2話
魔物の森の奥深く、緑に探索された静寂の中で、リリスはじっと耳を澄ませていた。
森には数多の魔物がひしめいていたが、彼女にとって重要なのは、この森の調和を誓ったこと。
こんな折、ふと小さな鳴き声が風に乗って聞こえてきた。
「…誰かしら?」
不思議に思い、リリスは声の方へと足を運んだ。
木々を抜けると、小さな祠があり、その中に一羽のカラの雛が怯えたように縮こまっていた。
しかし、その金色に輝く瞳はどこか異質だった。
「…あなた、どうしてこんなところに?」
リリスは静かに問いかける。その声に反応した雛は、少し怖がりながら彼女を立ち上げた。

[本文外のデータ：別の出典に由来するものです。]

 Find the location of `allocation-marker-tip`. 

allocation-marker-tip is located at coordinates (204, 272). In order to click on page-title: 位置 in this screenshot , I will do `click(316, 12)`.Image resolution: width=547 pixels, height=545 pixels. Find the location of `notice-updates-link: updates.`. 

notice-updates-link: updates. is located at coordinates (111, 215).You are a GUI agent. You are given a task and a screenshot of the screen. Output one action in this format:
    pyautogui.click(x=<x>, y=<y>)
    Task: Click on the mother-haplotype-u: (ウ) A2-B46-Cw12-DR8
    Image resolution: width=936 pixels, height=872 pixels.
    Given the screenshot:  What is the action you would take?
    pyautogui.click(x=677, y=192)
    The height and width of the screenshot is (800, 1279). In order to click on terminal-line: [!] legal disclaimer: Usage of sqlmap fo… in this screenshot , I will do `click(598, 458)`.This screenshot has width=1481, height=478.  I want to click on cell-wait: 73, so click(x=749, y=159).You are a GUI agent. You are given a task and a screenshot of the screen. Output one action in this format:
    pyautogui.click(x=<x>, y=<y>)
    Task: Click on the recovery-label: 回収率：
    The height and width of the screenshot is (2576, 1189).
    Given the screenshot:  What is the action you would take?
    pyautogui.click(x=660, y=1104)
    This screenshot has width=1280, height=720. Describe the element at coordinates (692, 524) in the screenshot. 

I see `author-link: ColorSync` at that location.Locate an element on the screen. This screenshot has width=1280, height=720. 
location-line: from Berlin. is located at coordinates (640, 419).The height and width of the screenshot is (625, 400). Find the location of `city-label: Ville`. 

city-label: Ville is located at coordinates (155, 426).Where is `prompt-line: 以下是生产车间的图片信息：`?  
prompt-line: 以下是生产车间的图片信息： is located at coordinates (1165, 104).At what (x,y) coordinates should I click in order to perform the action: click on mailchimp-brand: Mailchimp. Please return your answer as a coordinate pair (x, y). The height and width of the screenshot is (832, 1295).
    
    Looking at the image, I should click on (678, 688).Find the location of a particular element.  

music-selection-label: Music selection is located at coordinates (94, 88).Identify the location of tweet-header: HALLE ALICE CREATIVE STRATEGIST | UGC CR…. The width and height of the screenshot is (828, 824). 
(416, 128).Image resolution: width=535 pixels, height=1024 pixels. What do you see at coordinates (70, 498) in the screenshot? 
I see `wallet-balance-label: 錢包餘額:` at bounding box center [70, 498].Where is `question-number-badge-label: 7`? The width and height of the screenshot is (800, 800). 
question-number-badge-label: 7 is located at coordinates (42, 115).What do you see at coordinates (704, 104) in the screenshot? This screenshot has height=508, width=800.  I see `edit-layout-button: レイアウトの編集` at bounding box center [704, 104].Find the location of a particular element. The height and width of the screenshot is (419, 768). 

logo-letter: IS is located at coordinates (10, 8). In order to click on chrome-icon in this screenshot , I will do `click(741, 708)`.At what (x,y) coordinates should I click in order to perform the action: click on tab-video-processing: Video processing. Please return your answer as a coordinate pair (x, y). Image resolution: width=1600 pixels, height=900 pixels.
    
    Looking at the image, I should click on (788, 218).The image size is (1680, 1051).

親を亡くし、金色の目をそむける理由に仲間からも見捨てられた小さな存在。
中で何かが動いた。
「…この子、ただのカラスじゃない。」
リリスはその場に膝をつき、雛をそっと抱き上げる。
温もりを感じさせる彼女の手のひらが、冷えている雛の体に徐々に力を与えていく。
リリスは確信していた。 まだ誰も気づいていない特別な力が眠っていると。
「あなたには、特別な力があるのよ。」
リリスは優しく説き、雛にその言葉を届けた。
そして、彼女はその小さな存在に「オルム」という名前を与えた。
名前を与えられた瞬間、オルムの体が柔らかな光に包まれ、まるで新しい命が吹き込めたかのように彼の瞳が輝き出した。
「これからは、私のそばにいなさい。私たちでこの森を守っていきましょう。」
オルムはリリスの温かな手に包まれながら、新たな自分を感じ取っていた。
彼はもう、ただのカラの雛ではない。
リリスの名前を与えられ、彼は特別な力を持って存在していた新しくなったのだ。